Mon chemin
C'est l'histoire d'un chemin que je ne comptais surtout pas prendre en vérité.
Je n'aurais jamais assumé en public, il y a quelques années encore, un intérêt quelconque pour les pratiques énergétiques ou les méthodes de soins dites non conventionnelles. Personne ne savait, à part un cercle très restreint et choisi sur le volet. Préserver mon image sociale, ma tranquillité, ma discrétion valaient bien quelques entorses à la vérité et quelques dénis. Ne pas faire le mal déjà, et se permettre de temps à autre un soutien discret ou une bonne action, dans l'ombre, semblait suffisant à mon sens moral. Aucun besoin de révéler cette part de soi que le poète américain Charles Bukowski appelait son "Oiseau Bleu", cette sensibilité si personnelle qu'il préférait cacher au monde. Sa profonde gentillesse en fait, tout simplement. Par peur d'être singularisé peut-être, par crainte de la méchanceté trop souvent gratuite des gens envers ce qui est différent d'eux.
Alors j'ai fui tout ça, ne sachant pas qu'on est toujours rattrapé par celui qu'on doit devenir.
Pourtant il y a eu des signes
Dans ma famille, il y avait des histoires de "dons", on me parlait d'un arrière grand-père guérisseur, d' une grand-mère aux rêves qu'on disait prémonitoires... Très jeune, moi aussi, je connus des expériences assez troublantes. C'est dans ce contexte que je commençais à tenter de comprendre. Avec un oncle je m'entraînais à magnétiser de l'eau, des agrumes, à tenter diverses expériences de télépathie. Puis à l'adolescence j'apprenais le pendule et à tirer les cartes. Mais je ne parlais pas de ça à mes amis, ce n'était pas raisonnable, et je craignais d'être rejeté, à cet âge où on se compare beaucoup aux autres.
Puis le temps a passé. Le travail, les responsabilités, la vie de couple et la vie quotidienne ont pris toute la place. Il s'agissait alors d'être quelqu'un plutôt qu'être moi-même, réussir un minimum, jouer un peu des coudes, comme tout un chacun, en honnête homme certes, sans démesure ni coups bas, mais tout de même assez pour se faire une place dans ce monde. J'ai alors rangé tout cet univers de jeunesse dans un recoin de ma mémoire, en tout cas j'ai essayé.
Car à partir de 2017 une série d'épreuves est venue chambouler toute cette belle construction. Une rencontre marquante, une séparation, la longue maladie d'un proche et son décès prématuré. Comme l'avait été sa naissance.
Je me suis retrouvé au fond du trou comme on dit. C'est là, comme "par hasard" que j'ai rencontré le Reiki, et je peux témoigner que deux séances avec un Maître m'ont suffisamment apaisé et recentré pour amorcer un nouveau démarrage dans ma vie.

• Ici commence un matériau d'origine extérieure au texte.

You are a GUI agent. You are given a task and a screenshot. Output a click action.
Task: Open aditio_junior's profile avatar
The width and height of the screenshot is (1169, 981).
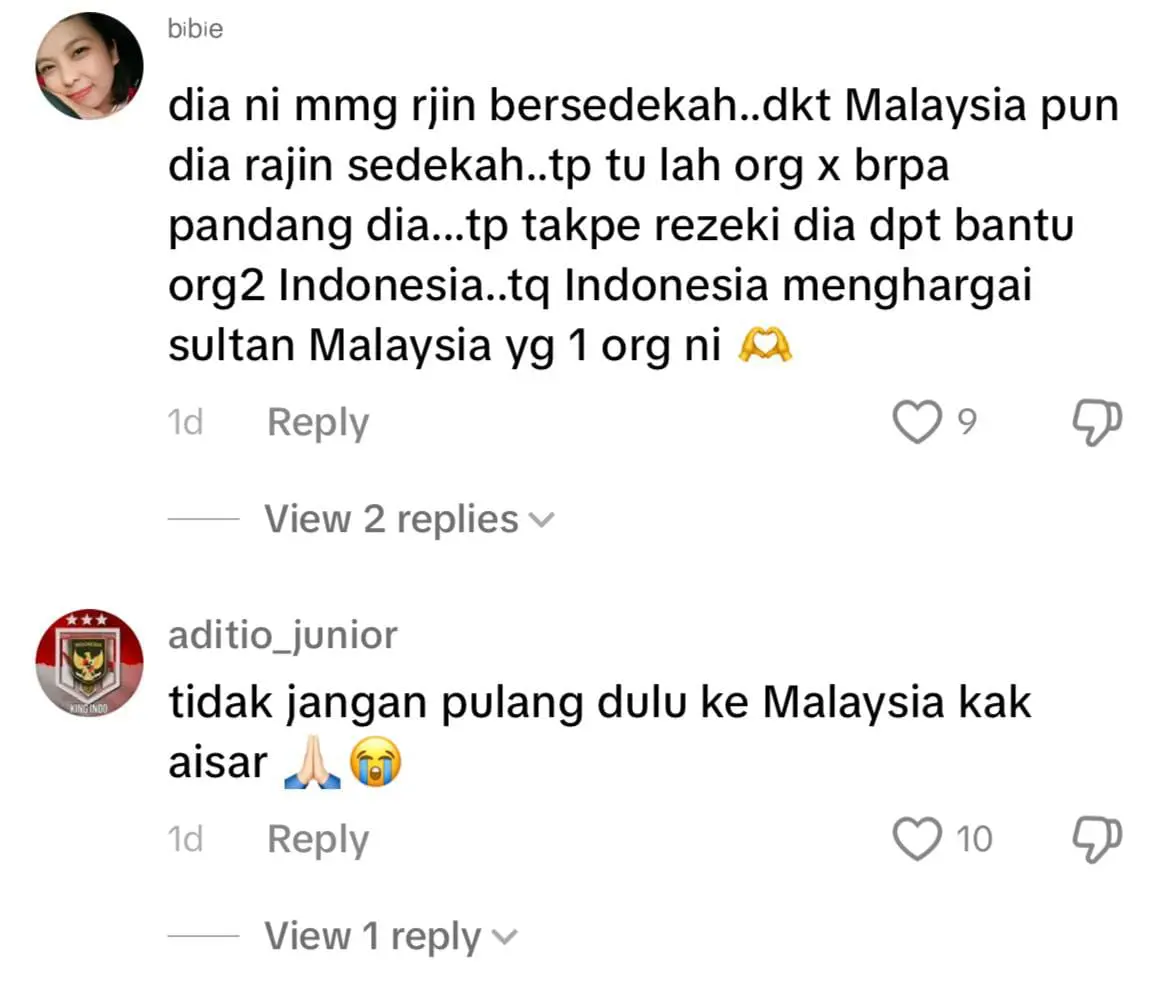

Je ne savais pas encore très bien ce que je voulais mais j'allais mieux et surtout quelque chose s'était ouvert en moi et je commençais à le réaliser. Ayant perdu ce qui comptait le plus je n'avais plus peur de perdre quoi que ce soit, je n'avais plus peur de grand chose à vrai dire, pas même du regard des autres.

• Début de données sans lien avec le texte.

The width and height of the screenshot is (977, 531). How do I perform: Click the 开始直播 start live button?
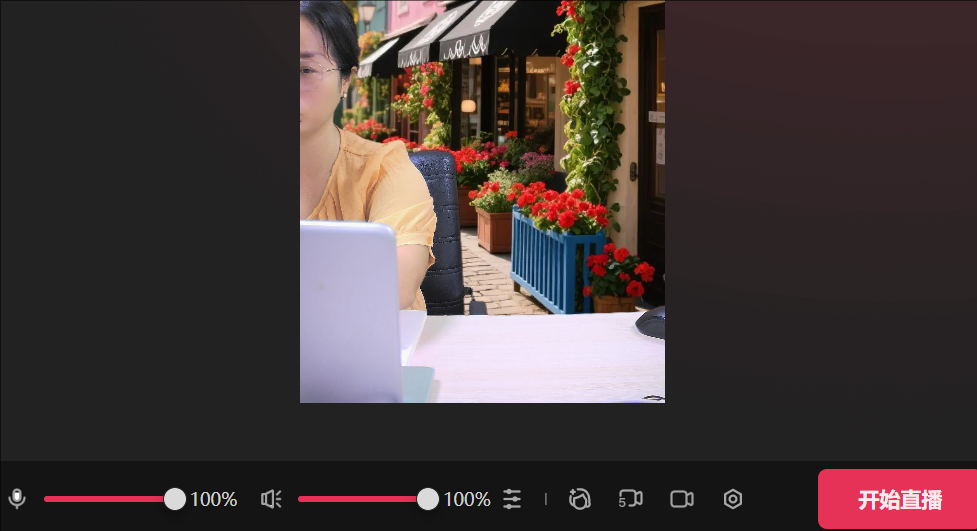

Ce nouveau "hasard" qui fit si bien les choses qu'il mit sur ma route des personnes qui traversaient une période de fragilité. Mes ressentis revenaient et cette fois je décidais que je ne fuirais pas. Je traversais alors une période d'ascèse et de profonde volonté de simplicité et de retour à soi, ce qui semblait les amplifier. Je me rappelais quelques techniques rudimentaires apprises dans ma jeunesse et je prenais sur moi de les aider, avec un certain résultat. Je me sentis bien, utile et à ma place.
Ce constat ainsi que les regrets et même la culpabilité de ne pas m'être engagé plus tôt m'ont poussé vers le Reiki. D'abord comme une discipline pour me recentrer, retrouver une hygiène de vie et apaiser mes émotions. Puis comme un véritable cadre pour accueillir mes ressentis, leur donner sens, et en faire quelque chose de juste et d'utile. J'y ai retrouvé par le travail mes intuitions d'autrefois, mais ancrées, canalisées, intégrées dans une pratique solide. J'ai diversifié mes pratiques avec d'autres approches comme le LaHoChi et le Triangle d'Or, ainsi que des passes de magnétisme. J'ai travaillé, beaucoup, avec application et je continue encore. J'ai compris que ce que je tentais de fuir nécessitait un engagement profond et était en réalité une part essentielle de moi-même, vitale.
Aujourd'hui si je choisis si je choisis de mettre cela au service des autres c'est en étant conscient qu'il aura fallu tout ce chemin pour ça, avec des résistances, des épreuves et des prises de conscience.